- Directed by: Matt Norman
- Written by: Matt Norman
- Produced by: Matt Norman
- Starring: Peter Norman Tommie Smith John Carlos
- Cinematography: Marty Smith
- Edited by: John Leonard Jane Moran
- Music by: David Hirschfelder
- Production companies: Wingman Pictures Wingman Pictures International The Actors Cafe Instinct Entertainment
- Distributed by: Paramount Pictures Wingman Pictures Transmission
- Release date: 17 July 2008 (Australia);
- Country: Australia
- Language: English
- Budget: AU$2 million

= Salute (2008 film) =

2008 documentary film by Matt Norman

Salute (occasionally known as Salute: The Peter Norman Story) is a 2008 Australian sports documentary film directed, produced and written by Matt Norman. It tells the role of Peter Norman, Norman's uncle, in a defining moment of the American civil rights movement: the 1968 Olympics Black Power salute.

==Synopsis==
The film provides an insight into an incident at the 1968 Summer Olympics which saw two United States athletes, Tommie Smith and John Carlos, give the black power salute from the victory dais after the 200 metres final. The film focuses on the third man on the dais, silver medal winner Peter Norman, who showed his support for Smith and Carlos by donning an "Olympic Project for Human Rights" (OPHR) badge on his way to the podium. It was also Norman who suggested to Smith and Carlos that they share the black gloves used in their salute, after Carlos had left his gloves in the Olympic Village. This is the reason for Smith raising his right fist, while Carlos raised his left. Asked later about his support of Smith and Carlos' cause by the world's press, Norman said he opposed his country's government's White Australia policy.

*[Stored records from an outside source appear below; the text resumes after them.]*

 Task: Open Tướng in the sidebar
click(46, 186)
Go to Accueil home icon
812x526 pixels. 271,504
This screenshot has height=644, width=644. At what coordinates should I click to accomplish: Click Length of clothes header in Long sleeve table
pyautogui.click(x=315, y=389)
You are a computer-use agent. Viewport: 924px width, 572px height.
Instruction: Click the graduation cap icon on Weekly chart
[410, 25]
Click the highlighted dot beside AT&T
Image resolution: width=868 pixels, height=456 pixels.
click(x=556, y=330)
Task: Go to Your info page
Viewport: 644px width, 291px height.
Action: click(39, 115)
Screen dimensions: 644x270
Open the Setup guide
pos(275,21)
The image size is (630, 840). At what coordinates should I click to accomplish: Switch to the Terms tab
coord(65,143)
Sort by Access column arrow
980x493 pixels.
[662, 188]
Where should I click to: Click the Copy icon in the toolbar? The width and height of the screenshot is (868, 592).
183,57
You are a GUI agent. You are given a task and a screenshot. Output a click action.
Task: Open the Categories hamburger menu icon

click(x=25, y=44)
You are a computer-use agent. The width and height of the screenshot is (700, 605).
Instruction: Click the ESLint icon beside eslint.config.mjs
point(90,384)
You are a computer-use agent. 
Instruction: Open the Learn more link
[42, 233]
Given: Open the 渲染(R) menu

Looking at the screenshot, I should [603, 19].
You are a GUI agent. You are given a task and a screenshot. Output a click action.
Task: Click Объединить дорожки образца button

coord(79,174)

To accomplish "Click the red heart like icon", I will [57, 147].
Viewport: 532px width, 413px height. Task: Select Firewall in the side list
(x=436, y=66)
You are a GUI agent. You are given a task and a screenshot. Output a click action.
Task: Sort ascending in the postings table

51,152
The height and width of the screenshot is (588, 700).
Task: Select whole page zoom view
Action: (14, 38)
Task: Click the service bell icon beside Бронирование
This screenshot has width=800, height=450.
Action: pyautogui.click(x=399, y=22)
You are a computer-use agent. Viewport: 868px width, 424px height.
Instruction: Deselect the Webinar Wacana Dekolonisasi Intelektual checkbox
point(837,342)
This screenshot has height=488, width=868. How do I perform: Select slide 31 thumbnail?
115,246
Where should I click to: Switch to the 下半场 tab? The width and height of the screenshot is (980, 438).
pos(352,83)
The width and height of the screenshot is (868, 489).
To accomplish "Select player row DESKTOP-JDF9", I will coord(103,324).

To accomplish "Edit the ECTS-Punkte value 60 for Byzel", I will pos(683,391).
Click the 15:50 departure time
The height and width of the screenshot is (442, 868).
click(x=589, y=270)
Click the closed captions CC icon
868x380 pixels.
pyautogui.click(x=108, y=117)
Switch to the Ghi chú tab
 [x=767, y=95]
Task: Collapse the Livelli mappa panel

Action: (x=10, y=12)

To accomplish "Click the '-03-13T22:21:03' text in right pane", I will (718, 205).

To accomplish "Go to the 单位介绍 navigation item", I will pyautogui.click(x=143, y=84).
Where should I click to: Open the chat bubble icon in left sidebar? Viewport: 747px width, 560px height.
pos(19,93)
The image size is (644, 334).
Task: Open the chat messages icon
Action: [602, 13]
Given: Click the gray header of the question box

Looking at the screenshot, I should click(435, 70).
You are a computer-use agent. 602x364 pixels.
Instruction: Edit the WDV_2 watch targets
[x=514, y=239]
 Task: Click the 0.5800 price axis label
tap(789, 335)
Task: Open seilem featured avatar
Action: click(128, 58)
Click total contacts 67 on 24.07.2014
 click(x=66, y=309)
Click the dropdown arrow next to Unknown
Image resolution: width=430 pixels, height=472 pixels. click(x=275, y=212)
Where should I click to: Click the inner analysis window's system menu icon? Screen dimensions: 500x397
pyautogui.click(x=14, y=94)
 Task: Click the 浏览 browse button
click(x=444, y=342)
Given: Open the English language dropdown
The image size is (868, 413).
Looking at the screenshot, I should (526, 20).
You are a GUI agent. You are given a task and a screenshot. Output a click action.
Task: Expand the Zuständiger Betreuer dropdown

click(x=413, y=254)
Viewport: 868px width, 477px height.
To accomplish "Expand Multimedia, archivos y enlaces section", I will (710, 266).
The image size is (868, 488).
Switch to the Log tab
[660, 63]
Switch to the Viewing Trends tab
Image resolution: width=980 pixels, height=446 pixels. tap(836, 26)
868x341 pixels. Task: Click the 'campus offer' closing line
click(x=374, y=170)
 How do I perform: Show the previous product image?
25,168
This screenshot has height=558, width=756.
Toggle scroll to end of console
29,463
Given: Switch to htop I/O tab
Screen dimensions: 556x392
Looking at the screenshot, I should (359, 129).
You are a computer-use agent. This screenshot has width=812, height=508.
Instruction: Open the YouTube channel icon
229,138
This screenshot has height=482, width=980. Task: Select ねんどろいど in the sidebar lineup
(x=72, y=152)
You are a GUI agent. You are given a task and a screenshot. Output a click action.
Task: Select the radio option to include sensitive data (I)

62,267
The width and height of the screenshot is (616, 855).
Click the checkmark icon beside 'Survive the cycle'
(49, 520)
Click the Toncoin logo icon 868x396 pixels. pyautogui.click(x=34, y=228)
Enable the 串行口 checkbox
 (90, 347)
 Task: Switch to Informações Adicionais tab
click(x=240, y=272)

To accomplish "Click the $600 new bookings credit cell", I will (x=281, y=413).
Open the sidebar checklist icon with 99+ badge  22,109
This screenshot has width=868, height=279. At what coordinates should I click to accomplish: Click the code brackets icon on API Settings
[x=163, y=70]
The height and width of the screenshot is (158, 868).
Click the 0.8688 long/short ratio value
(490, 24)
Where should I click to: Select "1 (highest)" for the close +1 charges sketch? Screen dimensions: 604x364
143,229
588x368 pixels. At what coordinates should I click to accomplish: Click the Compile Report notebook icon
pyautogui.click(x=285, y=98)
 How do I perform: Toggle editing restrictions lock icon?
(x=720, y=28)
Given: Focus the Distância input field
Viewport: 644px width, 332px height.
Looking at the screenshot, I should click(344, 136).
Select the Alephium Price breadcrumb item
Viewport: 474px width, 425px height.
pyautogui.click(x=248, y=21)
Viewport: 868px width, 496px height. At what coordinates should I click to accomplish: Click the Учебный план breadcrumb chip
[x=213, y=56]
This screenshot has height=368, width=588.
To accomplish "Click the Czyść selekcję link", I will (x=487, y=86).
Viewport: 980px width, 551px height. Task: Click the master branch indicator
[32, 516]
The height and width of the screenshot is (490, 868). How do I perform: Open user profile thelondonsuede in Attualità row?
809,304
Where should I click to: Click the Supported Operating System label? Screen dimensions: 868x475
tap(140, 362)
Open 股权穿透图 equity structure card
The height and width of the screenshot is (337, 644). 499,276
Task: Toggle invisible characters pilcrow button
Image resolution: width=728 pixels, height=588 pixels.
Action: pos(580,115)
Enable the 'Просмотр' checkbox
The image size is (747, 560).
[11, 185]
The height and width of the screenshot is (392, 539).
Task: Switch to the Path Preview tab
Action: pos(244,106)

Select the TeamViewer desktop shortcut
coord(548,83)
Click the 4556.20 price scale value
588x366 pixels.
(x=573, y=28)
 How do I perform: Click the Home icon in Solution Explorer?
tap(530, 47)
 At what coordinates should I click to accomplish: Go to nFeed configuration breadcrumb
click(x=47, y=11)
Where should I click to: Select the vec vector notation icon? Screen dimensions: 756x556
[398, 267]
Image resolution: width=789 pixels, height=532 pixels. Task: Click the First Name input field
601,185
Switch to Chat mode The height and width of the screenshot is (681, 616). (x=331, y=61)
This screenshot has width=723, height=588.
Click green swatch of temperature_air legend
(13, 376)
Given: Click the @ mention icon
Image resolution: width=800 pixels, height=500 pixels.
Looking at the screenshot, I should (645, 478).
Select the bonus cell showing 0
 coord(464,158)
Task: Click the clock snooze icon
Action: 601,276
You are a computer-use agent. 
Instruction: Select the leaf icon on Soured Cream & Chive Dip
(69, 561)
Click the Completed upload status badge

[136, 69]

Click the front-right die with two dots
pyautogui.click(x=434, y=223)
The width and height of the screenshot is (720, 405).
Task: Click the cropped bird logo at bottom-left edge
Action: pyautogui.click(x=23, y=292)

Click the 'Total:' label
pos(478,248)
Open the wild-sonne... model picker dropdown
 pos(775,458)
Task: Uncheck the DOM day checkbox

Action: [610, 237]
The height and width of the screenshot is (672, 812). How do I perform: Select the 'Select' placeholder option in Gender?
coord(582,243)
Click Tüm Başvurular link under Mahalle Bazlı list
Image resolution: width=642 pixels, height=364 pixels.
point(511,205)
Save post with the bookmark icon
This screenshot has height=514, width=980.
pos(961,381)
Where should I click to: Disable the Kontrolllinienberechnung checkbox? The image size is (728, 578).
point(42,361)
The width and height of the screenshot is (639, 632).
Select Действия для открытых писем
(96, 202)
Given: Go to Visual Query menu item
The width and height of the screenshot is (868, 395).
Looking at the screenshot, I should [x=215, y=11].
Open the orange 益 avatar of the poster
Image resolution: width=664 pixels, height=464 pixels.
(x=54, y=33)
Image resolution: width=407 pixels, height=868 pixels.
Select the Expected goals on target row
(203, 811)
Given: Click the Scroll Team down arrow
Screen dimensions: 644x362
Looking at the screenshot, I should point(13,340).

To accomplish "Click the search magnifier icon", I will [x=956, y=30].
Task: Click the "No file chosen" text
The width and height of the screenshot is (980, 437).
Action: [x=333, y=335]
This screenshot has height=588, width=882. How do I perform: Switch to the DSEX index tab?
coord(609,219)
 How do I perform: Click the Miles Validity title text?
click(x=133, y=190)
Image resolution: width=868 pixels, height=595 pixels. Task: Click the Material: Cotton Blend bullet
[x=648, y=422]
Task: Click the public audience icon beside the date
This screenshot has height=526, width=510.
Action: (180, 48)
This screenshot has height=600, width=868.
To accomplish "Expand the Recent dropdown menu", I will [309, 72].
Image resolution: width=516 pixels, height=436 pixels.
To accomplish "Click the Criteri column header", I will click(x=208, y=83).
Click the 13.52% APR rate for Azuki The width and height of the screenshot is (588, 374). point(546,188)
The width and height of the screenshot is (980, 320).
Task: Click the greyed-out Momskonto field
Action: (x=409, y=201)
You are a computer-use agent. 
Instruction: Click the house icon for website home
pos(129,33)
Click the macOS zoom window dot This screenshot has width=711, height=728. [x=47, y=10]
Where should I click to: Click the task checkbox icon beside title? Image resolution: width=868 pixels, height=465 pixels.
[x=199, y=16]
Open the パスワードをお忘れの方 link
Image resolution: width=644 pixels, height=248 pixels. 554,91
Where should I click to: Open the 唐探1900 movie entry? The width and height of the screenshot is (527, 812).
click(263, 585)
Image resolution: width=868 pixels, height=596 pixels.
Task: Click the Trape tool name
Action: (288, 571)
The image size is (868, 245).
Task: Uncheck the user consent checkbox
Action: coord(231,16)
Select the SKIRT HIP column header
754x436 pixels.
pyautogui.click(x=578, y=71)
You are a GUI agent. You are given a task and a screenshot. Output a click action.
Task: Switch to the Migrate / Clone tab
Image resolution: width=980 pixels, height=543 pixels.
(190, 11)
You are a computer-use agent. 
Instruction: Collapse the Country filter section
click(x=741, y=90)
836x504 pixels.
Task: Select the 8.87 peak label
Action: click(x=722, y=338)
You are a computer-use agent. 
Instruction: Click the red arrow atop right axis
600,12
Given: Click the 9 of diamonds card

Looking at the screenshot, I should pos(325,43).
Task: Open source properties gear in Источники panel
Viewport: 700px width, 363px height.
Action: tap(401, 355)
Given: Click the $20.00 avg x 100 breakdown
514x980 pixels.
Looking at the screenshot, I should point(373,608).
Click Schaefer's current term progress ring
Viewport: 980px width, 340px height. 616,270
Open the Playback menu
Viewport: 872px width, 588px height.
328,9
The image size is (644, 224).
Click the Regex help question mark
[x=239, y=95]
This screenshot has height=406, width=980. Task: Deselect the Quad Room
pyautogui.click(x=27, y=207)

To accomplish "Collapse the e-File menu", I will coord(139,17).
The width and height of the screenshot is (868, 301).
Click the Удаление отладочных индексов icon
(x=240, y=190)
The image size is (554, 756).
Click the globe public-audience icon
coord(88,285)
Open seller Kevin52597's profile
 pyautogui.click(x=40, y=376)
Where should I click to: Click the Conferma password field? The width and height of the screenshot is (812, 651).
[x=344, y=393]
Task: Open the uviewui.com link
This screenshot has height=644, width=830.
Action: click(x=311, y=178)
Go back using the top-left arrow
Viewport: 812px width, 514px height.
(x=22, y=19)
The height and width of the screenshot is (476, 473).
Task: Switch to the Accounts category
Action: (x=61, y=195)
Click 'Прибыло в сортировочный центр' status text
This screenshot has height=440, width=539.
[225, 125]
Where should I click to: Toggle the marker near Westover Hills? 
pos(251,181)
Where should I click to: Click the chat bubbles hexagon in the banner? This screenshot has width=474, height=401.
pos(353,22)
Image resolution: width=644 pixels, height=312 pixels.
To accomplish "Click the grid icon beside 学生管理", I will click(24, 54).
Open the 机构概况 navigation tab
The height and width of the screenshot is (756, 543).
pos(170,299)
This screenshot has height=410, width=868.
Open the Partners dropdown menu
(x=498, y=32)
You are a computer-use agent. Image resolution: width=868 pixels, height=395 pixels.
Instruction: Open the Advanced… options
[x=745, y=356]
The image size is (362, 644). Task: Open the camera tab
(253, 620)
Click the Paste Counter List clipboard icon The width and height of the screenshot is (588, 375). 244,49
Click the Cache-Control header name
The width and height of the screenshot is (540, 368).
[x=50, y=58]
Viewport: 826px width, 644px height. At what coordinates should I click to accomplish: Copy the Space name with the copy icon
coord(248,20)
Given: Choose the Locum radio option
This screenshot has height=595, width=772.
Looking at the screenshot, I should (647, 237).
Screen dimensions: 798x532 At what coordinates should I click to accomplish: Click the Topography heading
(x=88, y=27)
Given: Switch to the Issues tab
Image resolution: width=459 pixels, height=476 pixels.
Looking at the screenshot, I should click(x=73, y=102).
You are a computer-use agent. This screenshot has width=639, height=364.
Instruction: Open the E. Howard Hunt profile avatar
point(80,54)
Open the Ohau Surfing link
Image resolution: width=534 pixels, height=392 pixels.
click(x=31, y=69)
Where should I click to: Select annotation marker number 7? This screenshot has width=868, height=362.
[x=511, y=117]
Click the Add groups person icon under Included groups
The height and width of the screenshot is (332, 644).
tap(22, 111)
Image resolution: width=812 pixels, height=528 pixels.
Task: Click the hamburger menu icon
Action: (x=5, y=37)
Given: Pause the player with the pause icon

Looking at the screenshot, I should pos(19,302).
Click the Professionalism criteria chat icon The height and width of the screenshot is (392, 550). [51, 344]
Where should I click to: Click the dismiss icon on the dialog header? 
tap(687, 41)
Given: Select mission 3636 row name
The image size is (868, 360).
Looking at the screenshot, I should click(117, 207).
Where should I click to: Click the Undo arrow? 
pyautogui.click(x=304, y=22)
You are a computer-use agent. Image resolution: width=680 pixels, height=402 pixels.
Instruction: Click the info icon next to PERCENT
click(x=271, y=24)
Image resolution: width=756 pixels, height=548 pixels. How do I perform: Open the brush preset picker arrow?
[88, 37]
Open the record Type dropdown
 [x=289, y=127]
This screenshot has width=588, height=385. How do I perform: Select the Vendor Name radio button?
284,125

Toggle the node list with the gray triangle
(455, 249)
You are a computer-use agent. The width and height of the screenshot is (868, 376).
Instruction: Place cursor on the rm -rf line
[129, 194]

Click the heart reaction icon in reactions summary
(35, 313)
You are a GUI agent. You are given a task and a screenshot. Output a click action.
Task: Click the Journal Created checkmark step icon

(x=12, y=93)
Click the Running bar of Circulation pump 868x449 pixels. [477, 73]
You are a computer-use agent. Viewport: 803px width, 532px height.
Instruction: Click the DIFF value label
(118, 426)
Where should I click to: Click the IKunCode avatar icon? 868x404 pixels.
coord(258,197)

The film documents the subsequent reprimand of Norman by the Australian Olympic authorities, and his ostracism by the Australian media. Despite Norman running qualifying times for both the 100m and 200m during 1971/72, the Australian Olympic track team did not send him to the 1972 Summer Olympics in Munich. It also documents Norman's reunion with Smith and Carlos, shortly before his death in 2006.

The film debuted at the Sydney Film Festival on 8 June 2008. It was released Australia-wide on 17 July 2008.

==Cast==
- Peter Norman as himself
- Tommie Smith as himself
- John Carlos as himself

==Background==

While there had been attempts by American filmmakers to put together a piece on the event, these earlier films had overlooked the actions of Peter Norman. As a result, Matt Norman realised that the full story of his famous uncle had never been told and began filming Salute at the end of 2002.

With the help of the Film Finance Corporation and his local funding body Film Victoria, Norman raised close to two million dollars for post production of the film.

In 2008, Andrew Mackie and Richard Payton of Transmission Films were signed on as Australian distributors and later brought on board Paramount Pictures Australia to release the film nationally in cinemas throughout Australia.

==Awards==

- 2009 – Won - Atlanta International Documentary Film Festival (aka Atlanta DocuFest): Best Social Documentary
- 2009 – Won - Santa Cruz Film Festival: Jury Award – Best Documentary Feature
- 2009 – Nominated - Film Critics Circle of Australia Awards: FCCA Award - Best Feature Documentary
- 2008 – Won - Sydney Film Festival: Audience Award - Best Australian Documentary
- 2008 – Won - Rhode Island Film Festival: Audience Award – Best Documentary

==Box office==
Salute grossed $233,411 at the box office in Australia.